■ How to complete this task
Beginning with the line in which "Task: Enable 划词翻译 word translation" appears, transcribe each line word for word until the records end. Do not include pictures.

■ Data for this task

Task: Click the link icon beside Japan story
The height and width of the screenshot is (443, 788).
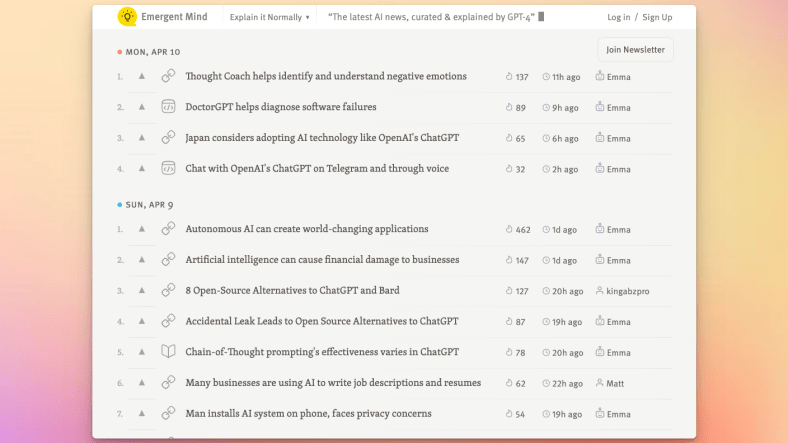Action: (x=168, y=138)
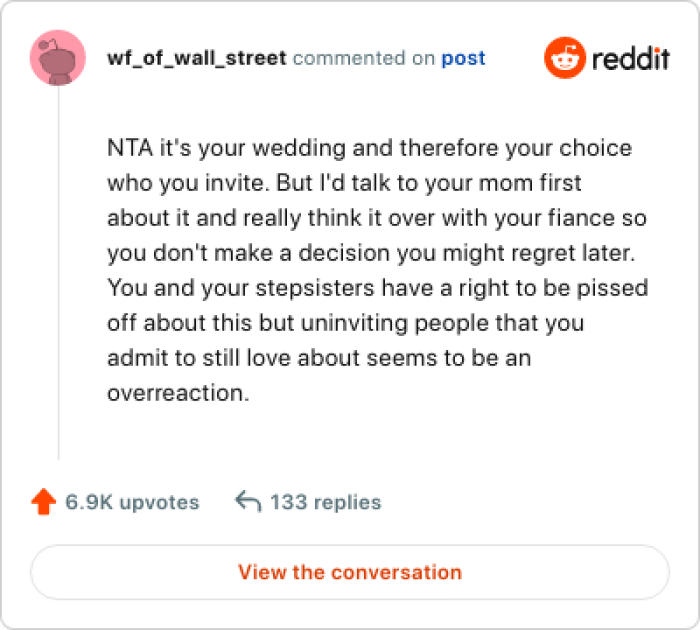Click the commenter's pink Snoo avatar

coord(58,58)
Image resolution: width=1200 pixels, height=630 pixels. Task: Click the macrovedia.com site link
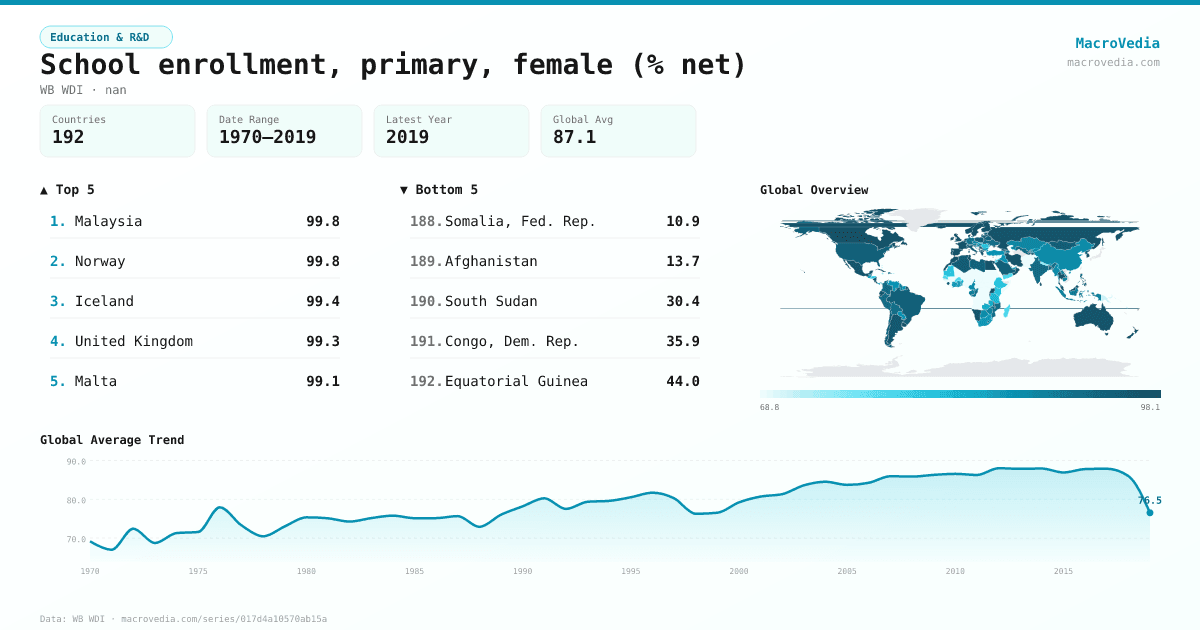point(1113,62)
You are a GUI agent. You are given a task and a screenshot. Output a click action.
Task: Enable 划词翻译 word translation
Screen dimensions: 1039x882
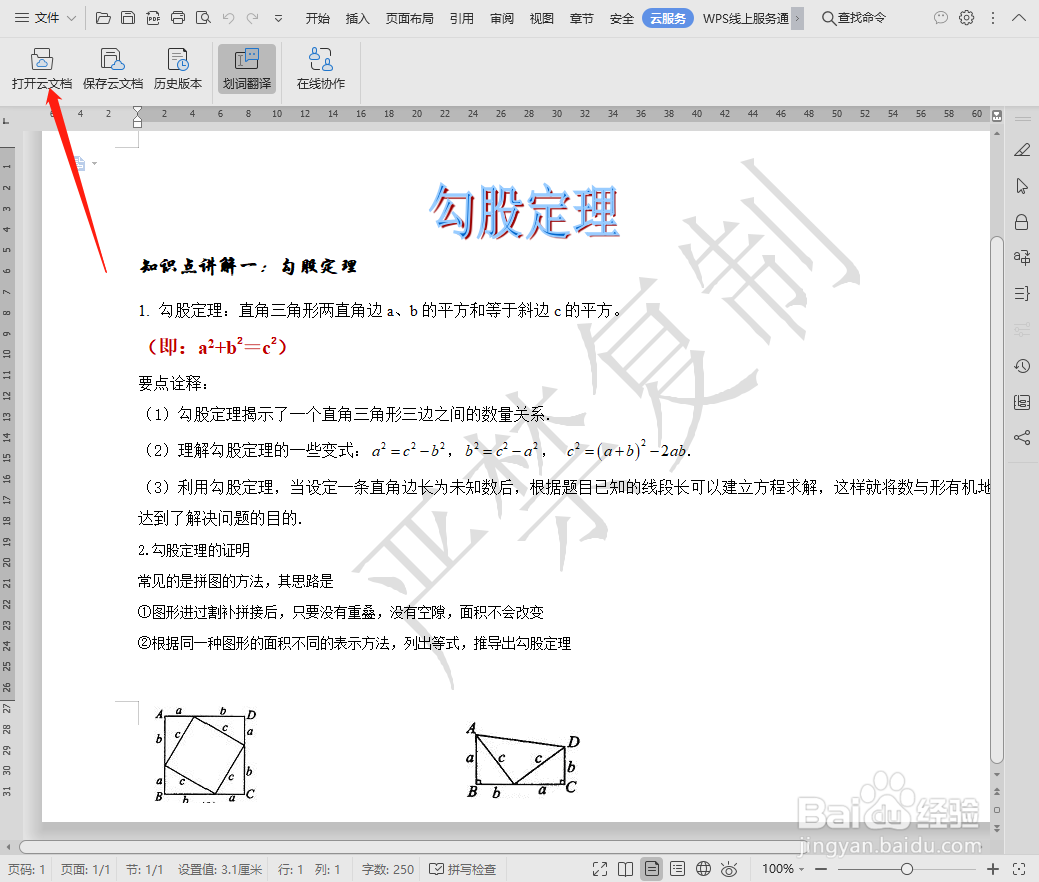click(x=246, y=68)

■ Reply to the task
Task: Enable 划词翻译 word translation
Screen dimensions: 1039x882
click(x=246, y=68)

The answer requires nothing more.